__Task__:
Reproduce the following listing verbatim, line for line, from beginning to end.

__Supplied data__:
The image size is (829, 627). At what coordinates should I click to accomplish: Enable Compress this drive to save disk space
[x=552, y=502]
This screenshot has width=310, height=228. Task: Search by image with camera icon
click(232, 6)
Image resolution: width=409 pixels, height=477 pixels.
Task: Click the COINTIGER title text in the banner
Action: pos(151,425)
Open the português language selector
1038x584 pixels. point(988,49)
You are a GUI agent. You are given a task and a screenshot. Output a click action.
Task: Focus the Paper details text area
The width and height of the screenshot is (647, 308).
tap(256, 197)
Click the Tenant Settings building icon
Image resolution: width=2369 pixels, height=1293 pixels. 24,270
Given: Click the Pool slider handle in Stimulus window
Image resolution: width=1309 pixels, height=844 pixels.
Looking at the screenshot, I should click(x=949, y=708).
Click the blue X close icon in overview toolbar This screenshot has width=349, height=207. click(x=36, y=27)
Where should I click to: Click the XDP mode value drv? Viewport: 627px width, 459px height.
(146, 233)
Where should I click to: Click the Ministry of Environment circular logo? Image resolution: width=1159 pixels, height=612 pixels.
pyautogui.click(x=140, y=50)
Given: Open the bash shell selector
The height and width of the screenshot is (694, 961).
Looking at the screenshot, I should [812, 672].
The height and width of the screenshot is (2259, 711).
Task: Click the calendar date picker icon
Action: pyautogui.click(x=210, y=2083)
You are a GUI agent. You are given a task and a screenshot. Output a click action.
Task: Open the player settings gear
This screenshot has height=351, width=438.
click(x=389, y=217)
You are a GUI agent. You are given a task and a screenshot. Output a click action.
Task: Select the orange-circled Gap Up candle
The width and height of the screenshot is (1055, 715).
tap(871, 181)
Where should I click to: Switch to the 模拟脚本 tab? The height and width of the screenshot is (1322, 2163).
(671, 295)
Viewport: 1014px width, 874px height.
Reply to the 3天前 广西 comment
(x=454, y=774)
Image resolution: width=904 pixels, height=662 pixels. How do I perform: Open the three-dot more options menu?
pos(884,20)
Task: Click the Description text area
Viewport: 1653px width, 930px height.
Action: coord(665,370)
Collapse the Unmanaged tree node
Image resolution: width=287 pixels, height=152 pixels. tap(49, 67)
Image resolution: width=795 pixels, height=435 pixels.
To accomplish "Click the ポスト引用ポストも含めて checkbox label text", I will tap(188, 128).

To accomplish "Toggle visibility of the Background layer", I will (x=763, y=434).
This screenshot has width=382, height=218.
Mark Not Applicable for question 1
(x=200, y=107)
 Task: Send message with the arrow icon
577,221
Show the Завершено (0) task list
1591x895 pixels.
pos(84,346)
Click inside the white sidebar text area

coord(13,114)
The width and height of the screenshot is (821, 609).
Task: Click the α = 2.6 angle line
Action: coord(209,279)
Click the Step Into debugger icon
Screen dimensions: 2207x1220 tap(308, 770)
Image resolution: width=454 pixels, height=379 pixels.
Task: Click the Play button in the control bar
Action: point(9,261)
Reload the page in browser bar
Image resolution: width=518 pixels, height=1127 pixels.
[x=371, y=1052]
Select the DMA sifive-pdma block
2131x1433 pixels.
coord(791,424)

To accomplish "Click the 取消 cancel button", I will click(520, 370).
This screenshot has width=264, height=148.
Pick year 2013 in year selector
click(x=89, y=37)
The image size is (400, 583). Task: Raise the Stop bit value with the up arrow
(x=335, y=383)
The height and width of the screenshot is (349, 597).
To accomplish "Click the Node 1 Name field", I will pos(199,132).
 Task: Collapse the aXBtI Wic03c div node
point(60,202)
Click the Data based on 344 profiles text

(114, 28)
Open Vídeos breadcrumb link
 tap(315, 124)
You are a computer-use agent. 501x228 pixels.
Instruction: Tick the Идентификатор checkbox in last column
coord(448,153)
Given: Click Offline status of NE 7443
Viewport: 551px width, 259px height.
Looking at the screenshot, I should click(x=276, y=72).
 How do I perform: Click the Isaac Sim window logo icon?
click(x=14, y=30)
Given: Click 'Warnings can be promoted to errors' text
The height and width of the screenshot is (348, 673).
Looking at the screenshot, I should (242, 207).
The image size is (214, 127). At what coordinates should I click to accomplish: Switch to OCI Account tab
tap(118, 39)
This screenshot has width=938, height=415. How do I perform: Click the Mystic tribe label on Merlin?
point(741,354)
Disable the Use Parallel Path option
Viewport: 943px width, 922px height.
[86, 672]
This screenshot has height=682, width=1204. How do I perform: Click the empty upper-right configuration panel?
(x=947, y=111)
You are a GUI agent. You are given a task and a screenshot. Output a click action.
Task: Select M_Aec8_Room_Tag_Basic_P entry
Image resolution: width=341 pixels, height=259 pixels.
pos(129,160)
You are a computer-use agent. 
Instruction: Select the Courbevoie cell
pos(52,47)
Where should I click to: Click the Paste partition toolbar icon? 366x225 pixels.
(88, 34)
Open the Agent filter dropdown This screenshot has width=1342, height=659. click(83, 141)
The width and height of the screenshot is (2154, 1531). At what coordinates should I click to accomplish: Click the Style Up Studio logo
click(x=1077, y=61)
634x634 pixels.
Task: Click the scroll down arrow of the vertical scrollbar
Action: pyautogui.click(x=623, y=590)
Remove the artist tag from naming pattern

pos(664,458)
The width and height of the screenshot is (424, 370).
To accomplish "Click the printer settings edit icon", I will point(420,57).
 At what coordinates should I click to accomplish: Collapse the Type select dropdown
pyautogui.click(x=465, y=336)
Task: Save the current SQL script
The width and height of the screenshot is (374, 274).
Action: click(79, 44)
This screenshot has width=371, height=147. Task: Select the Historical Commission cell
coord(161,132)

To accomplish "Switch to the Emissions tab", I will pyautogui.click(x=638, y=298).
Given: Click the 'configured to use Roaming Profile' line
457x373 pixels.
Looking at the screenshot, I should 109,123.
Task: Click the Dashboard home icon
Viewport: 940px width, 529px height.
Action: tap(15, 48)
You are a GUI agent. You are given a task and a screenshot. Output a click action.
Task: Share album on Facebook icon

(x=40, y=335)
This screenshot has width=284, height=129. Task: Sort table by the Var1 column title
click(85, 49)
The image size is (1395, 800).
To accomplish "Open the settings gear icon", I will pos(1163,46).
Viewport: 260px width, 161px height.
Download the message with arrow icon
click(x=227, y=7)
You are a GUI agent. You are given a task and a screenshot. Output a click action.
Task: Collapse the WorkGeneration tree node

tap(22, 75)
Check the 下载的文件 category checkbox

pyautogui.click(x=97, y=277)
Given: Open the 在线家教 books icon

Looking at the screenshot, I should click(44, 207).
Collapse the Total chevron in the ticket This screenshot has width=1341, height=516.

__Response to this task__:
The image size is (829, 627). At what coordinates should I click to accomplish: Enable Compress this drive to save disk space
[x=552, y=502]
This screenshot has width=310, height=228. Task: Search by image with camera icon
click(232, 6)
Image resolution: width=409 pixels, height=477 pixels.
Task: Click the COINTIGER title text in the banner
Action: pos(151,425)
Open the português language selector
1038x584 pixels. point(988,49)
You are a GUI agent. You are given a task and a screenshot. Output a click action.
Task: Focus the Paper details text area
The width and height of the screenshot is (647, 308).
tap(256, 197)
Click the Tenant Settings building icon
Image resolution: width=2369 pixels, height=1293 pixels. 24,270
Given: Click the Pool slider handle in Stimulus window
Image resolution: width=1309 pixels, height=844 pixels.
Looking at the screenshot, I should click(x=949, y=708).
Click the blue X close icon in overview toolbar This screenshot has width=349, height=207. click(x=36, y=27)
Where should I click to: Click the XDP mode value drv? Viewport: 627px width, 459px height.
(146, 233)
Where should I click to: Click the Ministry of Environment circular logo? Image resolution: width=1159 pixels, height=612 pixels.
pyautogui.click(x=140, y=50)
Given: Open the bash shell selector
The height and width of the screenshot is (694, 961).
Looking at the screenshot, I should [812, 672].
The height and width of the screenshot is (2259, 711).
Task: Click the calendar date picker icon
Action: pyautogui.click(x=210, y=2083)
You are a GUI agent. You are given a task and a screenshot. Output a click action.
Task: Open the player settings gear
This screenshot has height=351, width=438.
click(x=389, y=217)
You are a GUI agent. You are given a task and a screenshot. Output a click action.
Task: Select the orange-circled Gap Up candle
The width and height of the screenshot is (1055, 715).
tap(871, 181)
Where should I click to: Switch to the 模拟脚本 tab? The height and width of the screenshot is (1322, 2163).
(671, 295)
Viewport: 1014px width, 874px height.
Reply to the 3天前 广西 comment
(x=454, y=774)
Image resolution: width=904 pixels, height=662 pixels. How do I perform: Open the three-dot more options menu?
pos(884,20)
Task: Click the Description text area
Viewport: 1653px width, 930px height.
Action: coord(665,370)
Collapse the Unmanaged tree node
Image resolution: width=287 pixels, height=152 pixels. tap(49, 67)
Image resolution: width=795 pixels, height=435 pixels.
To accomplish "Click the ポスト引用ポストも含めて checkbox label text", I will tap(188, 128).

To accomplish "Toggle visibility of the Background layer", I will (x=763, y=434).
This screenshot has width=382, height=218.
Mark Not Applicable for question 1
(x=200, y=107)
 Task: Send message with the arrow icon
577,221
Show the Завершено (0) task list
1591x895 pixels.
pos(84,346)
Click inside the white sidebar text area

coord(13,114)
The width and height of the screenshot is (821, 609).
Task: Click the α = 2.6 angle line
Action: coord(209,279)
Click the Step Into debugger icon
Screen dimensions: 2207x1220 tap(308, 770)
Image resolution: width=454 pixels, height=379 pixels.
Task: Click the Play button in the control bar
Action: point(9,261)
Reload the page in browser bar
Image resolution: width=518 pixels, height=1127 pixels.
[x=371, y=1052]
Select the DMA sifive-pdma block
2131x1433 pixels.
coord(791,424)

To accomplish "Click the 取消 cancel button", I will click(520, 370).
This screenshot has width=264, height=148.
Pick year 2013 in year selector
click(x=89, y=37)
The image size is (400, 583). Task: Raise the Stop bit value with the up arrow
(x=335, y=383)
The height and width of the screenshot is (349, 597).
To accomplish "Click the Node 1 Name field", I will pos(199,132).
 Task: Collapse the aXBtI Wic03c div node
point(60,202)
Click the Data based on 344 profiles text

(114, 28)
Open Vídeos breadcrumb link
 tap(315, 124)
You are a computer-use agent. 501x228 pixels.
Instruction: Tick the Идентификатор checkbox in last column
coord(448,153)
Given: Click Offline status of NE 7443
Viewport: 551px width, 259px height.
Looking at the screenshot, I should click(x=276, y=72).
 How do I perform: Click the Isaac Sim window logo icon?
click(x=14, y=30)
Given: Click 'Warnings can be promoted to errors' text
The height and width of the screenshot is (348, 673).
Looking at the screenshot, I should (242, 207).
The image size is (214, 127). At what coordinates should I click to accomplish: Switch to OCI Account tab
tap(118, 39)
This screenshot has width=938, height=415. How do I perform: Click the Mystic tribe label on Merlin?
point(741,354)
Disable the Use Parallel Path option
Viewport: 943px width, 922px height.
[86, 672]
This screenshot has height=682, width=1204. How do I perform: Click the empty upper-right configuration panel?
(x=947, y=111)
You are a GUI agent. You are given a task and a screenshot. Output a click action.
Task: Select M_Aec8_Room_Tag_Basic_P entry
Image resolution: width=341 pixels, height=259 pixels.
pos(129,160)
You are a computer-use agent. 
Instruction: Select the Courbevoie cell
pos(52,47)
Where should I click to: Click the Paste partition toolbar icon? 366x225 pixels.
(88, 34)
Open the Agent filter dropdown This screenshot has width=1342, height=659. click(83, 141)
The width and height of the screenshot is (2154, 1531). At what coordinates should I click to accomplish: Click the Style Up Studio logo
click(x=1077, y=61)
634x634 pixels.
Task: Click the scroll down arrow of the vertical scrollbar
Action: pyautogui.click(x=623, y=590)
Remove the artist tag from naming pattern

pos(664,458)
The width and height of the screenshot is (424, 370).
To accomplish "Click the printer settings edit icon", I will point(420,57).
 At what coordinates should I click to accomplish: Collapse the Type select dropdown
pyautogui.click(x=465, y=336)
Task: Save the current SQL script
The width and height of the screenshot is (374, 274).
Action: click(79, 44)
This screenshot has width=371, height=147. Task: Select the Historical Commission cell
coord(161,132)

To accomplish "Switch to the Emissions tab", I will pyautogui.click(x=638, y=298).
Given: Click the 'configured to use Roaming Profile' line
457x373 pixels.
Looking at the screenshot, I should 109,123.
Task: Click the Dashboard home icon
Viewport: 940px width, 529px height.
Action: tap(15, 48)
You are a GUI agent. You are given a task and a screenshot. Output a click action.
Task: Share album on Facebook icon

(x=40, y=335)
This screenshot has width=284, height=129. Task: Sort table by the Var1 column title
click(85, 49)
The image size is (1395, 800).
To accomplish "Open the settings gear icon", I will pos(1163,46).
Viewport: 260px width, 161px height.
Download the message with arrow icon
click(x=227, y=7)
You are a GUI agent. You are given a task and a screenshot. Output a click action.
Task: Collapse the WorkGeneration tree node

tap(22, 75)
Check the 下载的文件 category checkbox

pyautogui.click(x=97, y=277)
Given: Open the 在线家教 books icon

Looking at the screenshot, I should click(44, 207).
Collapse the Total chevron in the ticket This screenshot has width=1341, height=516.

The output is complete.